Lahm ist in letzter Zeit nur T-Online bzw. die Telekom-Anbindung von T-DSL.

Geh' mal so zu meinen üblichen Zeiten ins Netz (so um 3.00-5.00 Uhr morgens :biggrin:) da siehst du dann, was möglich ist, wenn alle schlafen.
Dafür ist zu der Zeit dann auf den amerikanischen Seiten noch mehr los.

Gerade mal nen dicken download gemacht:
94283 bytes/s lt. Statusseite des Vigor.

Zum Testen ist der folgende download-link gut geeignet:
ftp://ftp.t-online.de/pub/service/schafsaver.zip
Sind knapp 7 MB auf dem T-online-ftp und der ist meist mit voller Geschwindigkeit zu erreichen.

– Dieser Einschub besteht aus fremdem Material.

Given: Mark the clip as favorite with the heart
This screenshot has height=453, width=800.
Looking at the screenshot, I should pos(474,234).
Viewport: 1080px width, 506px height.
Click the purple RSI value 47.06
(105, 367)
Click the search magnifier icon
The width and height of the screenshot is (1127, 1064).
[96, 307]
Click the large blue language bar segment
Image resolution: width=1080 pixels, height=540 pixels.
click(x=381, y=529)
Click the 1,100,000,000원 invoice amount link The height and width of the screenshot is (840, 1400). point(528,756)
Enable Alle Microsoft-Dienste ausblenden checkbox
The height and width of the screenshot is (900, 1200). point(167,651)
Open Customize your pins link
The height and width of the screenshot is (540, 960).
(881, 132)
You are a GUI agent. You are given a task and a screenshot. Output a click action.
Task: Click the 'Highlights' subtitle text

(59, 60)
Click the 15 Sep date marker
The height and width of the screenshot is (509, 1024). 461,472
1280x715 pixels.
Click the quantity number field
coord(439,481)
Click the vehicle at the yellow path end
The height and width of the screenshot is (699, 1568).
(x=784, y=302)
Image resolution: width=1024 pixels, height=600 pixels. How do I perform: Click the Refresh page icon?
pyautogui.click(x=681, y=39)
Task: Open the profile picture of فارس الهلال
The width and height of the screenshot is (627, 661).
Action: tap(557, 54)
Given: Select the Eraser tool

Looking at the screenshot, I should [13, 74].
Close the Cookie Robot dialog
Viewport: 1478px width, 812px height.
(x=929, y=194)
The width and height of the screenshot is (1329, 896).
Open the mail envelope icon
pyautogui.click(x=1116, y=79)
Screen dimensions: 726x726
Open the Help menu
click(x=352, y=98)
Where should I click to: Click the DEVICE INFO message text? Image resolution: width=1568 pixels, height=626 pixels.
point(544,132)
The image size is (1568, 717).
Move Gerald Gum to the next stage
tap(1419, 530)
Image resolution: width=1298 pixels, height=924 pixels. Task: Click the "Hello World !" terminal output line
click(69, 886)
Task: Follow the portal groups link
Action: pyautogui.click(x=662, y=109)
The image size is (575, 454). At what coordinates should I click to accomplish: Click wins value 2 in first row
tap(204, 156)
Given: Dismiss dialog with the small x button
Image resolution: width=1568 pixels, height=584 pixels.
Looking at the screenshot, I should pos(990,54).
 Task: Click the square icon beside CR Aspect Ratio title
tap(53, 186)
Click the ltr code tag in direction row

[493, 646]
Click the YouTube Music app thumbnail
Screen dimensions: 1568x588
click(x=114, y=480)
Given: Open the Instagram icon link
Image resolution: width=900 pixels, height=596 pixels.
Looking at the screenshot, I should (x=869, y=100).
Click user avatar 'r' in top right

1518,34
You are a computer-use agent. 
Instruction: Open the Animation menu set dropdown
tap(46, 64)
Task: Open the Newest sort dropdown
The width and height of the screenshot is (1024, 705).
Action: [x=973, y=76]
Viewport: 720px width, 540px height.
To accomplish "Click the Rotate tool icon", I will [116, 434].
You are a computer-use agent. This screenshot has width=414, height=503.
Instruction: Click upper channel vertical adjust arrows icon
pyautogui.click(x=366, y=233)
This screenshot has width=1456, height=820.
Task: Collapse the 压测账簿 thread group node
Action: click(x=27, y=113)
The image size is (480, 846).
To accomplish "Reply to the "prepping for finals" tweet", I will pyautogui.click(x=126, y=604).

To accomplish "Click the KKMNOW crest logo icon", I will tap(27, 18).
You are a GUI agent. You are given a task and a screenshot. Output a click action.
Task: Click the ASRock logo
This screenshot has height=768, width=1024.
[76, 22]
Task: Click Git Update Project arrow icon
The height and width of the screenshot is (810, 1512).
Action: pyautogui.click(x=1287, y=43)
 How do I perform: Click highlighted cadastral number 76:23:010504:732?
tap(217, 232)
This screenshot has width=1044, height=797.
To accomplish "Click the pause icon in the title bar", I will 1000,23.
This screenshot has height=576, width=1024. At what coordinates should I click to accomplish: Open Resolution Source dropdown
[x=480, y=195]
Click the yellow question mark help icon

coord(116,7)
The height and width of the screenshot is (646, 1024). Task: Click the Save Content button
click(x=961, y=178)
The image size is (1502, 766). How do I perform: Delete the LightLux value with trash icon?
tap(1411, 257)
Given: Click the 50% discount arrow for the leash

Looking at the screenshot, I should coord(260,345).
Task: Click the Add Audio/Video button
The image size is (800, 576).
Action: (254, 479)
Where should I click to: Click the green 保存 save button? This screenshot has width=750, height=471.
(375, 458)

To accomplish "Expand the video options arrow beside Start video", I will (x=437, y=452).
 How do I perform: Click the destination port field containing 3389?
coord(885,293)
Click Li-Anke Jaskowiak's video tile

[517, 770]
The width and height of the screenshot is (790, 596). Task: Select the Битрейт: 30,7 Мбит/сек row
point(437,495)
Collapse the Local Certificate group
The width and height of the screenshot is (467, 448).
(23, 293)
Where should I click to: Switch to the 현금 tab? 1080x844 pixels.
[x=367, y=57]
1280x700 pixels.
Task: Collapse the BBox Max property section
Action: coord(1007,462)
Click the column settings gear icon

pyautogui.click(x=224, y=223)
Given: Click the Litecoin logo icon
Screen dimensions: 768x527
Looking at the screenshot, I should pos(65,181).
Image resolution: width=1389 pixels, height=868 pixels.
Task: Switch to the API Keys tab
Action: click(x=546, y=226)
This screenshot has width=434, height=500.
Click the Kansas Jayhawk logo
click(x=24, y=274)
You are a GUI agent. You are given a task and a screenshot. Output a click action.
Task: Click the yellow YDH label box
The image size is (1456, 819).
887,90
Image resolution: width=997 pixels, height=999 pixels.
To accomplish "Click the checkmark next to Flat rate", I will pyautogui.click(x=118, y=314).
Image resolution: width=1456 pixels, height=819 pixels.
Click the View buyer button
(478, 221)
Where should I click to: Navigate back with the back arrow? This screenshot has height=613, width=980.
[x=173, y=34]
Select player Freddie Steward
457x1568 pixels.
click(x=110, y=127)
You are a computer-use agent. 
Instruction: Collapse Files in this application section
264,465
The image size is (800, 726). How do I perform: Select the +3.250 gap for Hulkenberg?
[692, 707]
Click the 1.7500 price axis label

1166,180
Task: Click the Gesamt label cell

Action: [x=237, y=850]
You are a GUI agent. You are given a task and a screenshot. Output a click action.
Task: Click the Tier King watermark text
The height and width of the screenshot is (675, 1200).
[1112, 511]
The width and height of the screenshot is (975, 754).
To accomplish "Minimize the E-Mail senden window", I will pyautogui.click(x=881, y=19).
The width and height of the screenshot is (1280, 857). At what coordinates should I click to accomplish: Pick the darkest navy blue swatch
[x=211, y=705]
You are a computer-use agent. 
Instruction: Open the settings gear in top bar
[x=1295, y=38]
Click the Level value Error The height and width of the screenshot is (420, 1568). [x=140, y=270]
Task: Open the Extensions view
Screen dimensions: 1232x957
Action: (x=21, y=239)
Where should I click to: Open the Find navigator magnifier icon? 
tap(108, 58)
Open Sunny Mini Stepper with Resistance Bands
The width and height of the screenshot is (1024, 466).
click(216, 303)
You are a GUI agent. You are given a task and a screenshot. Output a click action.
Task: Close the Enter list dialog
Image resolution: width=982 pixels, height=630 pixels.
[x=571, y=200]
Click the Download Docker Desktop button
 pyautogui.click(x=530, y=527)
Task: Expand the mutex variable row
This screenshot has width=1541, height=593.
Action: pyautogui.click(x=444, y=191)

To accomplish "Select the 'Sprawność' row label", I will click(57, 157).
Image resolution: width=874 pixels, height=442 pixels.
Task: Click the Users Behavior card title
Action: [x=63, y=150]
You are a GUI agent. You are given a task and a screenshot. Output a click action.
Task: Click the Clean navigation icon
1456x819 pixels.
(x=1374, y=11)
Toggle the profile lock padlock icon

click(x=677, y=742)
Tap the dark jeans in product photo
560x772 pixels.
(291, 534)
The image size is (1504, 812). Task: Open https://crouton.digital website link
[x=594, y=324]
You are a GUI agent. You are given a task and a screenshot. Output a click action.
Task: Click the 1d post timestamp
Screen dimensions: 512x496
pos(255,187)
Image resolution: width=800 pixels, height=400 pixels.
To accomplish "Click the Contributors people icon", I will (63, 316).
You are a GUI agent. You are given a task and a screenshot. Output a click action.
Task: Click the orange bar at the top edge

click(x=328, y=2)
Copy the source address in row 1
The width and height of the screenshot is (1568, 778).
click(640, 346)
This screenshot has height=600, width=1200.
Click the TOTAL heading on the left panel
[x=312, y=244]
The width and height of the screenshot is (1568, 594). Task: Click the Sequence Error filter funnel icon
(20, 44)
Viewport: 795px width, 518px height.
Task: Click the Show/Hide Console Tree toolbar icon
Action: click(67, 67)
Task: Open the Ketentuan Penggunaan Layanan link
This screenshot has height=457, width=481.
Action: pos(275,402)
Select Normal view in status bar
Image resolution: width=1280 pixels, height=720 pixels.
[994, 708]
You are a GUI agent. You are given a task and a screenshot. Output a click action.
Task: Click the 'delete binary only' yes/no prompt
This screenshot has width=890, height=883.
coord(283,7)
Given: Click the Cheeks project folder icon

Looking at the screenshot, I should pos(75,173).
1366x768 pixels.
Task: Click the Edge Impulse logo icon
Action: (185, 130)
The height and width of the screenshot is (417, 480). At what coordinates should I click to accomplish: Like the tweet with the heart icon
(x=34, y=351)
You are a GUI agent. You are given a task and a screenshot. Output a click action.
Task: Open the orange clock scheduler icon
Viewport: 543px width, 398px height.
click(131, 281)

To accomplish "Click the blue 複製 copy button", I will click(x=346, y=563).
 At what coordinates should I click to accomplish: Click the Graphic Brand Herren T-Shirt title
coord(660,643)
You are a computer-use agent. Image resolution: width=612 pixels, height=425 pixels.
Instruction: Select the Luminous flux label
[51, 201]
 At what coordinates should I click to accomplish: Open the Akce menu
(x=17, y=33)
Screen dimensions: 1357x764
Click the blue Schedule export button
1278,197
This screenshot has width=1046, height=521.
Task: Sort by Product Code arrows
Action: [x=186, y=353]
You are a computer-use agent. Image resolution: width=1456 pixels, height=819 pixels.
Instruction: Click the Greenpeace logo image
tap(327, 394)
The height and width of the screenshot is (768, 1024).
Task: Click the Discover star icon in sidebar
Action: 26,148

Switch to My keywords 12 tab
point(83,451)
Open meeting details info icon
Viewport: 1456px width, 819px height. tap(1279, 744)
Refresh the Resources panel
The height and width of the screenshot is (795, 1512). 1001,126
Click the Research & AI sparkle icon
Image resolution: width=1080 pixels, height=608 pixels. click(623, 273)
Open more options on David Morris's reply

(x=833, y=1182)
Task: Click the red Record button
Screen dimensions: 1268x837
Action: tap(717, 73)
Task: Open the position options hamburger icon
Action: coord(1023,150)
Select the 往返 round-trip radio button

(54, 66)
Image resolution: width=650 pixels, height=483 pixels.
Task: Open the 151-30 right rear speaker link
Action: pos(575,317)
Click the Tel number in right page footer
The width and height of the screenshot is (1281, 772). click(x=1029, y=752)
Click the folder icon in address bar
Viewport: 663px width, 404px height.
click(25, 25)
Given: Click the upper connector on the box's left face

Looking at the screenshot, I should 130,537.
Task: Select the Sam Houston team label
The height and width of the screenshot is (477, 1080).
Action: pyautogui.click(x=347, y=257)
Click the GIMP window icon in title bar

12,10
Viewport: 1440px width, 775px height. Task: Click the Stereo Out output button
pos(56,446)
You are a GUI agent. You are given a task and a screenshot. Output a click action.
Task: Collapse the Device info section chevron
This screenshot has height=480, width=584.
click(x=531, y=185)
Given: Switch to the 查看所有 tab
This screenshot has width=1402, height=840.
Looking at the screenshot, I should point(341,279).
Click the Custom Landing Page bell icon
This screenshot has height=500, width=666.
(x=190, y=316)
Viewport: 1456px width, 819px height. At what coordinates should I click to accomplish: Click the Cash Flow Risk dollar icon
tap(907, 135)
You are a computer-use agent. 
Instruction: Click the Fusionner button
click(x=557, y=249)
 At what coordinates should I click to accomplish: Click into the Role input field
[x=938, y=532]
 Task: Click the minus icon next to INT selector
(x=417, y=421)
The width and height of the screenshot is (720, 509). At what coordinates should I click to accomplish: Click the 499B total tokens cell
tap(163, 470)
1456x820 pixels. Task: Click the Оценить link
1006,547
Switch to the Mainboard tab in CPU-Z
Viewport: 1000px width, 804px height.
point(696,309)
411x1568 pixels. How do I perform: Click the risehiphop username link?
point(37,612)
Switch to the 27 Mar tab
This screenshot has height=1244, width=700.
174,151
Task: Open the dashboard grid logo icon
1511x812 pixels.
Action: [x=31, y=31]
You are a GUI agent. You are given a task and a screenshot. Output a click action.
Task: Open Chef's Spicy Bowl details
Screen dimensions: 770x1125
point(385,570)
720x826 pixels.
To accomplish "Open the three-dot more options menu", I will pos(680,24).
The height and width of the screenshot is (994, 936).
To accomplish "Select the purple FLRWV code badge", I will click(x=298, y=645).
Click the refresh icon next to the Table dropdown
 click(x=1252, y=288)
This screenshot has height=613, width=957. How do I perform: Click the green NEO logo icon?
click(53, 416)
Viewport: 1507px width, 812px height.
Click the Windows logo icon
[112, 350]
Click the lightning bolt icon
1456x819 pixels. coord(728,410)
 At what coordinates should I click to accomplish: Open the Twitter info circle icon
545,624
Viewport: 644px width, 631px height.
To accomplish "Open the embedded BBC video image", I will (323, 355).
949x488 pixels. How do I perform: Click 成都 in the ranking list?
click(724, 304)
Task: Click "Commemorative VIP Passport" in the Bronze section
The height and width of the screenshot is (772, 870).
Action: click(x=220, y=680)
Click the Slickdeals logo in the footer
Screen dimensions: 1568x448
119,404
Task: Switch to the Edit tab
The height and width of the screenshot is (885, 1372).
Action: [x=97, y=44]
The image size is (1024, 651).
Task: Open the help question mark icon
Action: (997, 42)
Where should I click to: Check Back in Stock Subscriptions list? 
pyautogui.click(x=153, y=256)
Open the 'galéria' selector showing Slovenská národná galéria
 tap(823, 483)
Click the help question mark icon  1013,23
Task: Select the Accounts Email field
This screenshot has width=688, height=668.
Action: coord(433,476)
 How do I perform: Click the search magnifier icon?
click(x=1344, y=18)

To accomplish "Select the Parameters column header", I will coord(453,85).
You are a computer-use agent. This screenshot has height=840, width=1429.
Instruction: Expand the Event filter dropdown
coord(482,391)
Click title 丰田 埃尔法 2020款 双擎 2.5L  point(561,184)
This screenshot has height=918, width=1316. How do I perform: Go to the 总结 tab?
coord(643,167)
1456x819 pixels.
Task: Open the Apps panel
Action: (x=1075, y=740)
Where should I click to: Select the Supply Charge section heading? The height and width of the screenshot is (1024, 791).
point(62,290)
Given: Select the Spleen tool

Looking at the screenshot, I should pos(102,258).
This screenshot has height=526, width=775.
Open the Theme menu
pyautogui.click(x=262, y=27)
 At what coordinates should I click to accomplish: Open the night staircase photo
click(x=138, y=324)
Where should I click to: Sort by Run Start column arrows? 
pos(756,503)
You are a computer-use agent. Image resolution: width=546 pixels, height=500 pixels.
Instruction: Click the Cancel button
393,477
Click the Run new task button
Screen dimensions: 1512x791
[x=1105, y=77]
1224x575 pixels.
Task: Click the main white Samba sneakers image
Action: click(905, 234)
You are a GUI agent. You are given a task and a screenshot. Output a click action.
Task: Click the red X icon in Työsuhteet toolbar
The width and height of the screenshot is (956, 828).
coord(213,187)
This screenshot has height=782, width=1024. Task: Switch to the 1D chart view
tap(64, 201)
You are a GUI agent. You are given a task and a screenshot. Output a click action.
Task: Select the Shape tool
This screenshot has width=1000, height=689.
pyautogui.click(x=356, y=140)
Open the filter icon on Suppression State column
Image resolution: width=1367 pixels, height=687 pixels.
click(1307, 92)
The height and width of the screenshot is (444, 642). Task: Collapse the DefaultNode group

Und Tx 16000 und Rx 16000 gleichzeitig ist voll ok.
Sobald die Upload-Rate fast an der Grenze liegt, bricht der Download total zusammen.
Das liegt am Prinzip von aDSL (asynchron DSL) und nicht am Router.
Diese "Handbremse" lässt sich nur durch Wechsel auf einen sDSL-Zugang (Up- und Download-Rate gleich hoch z.B. 1024/1024) lösen und der ist teuer!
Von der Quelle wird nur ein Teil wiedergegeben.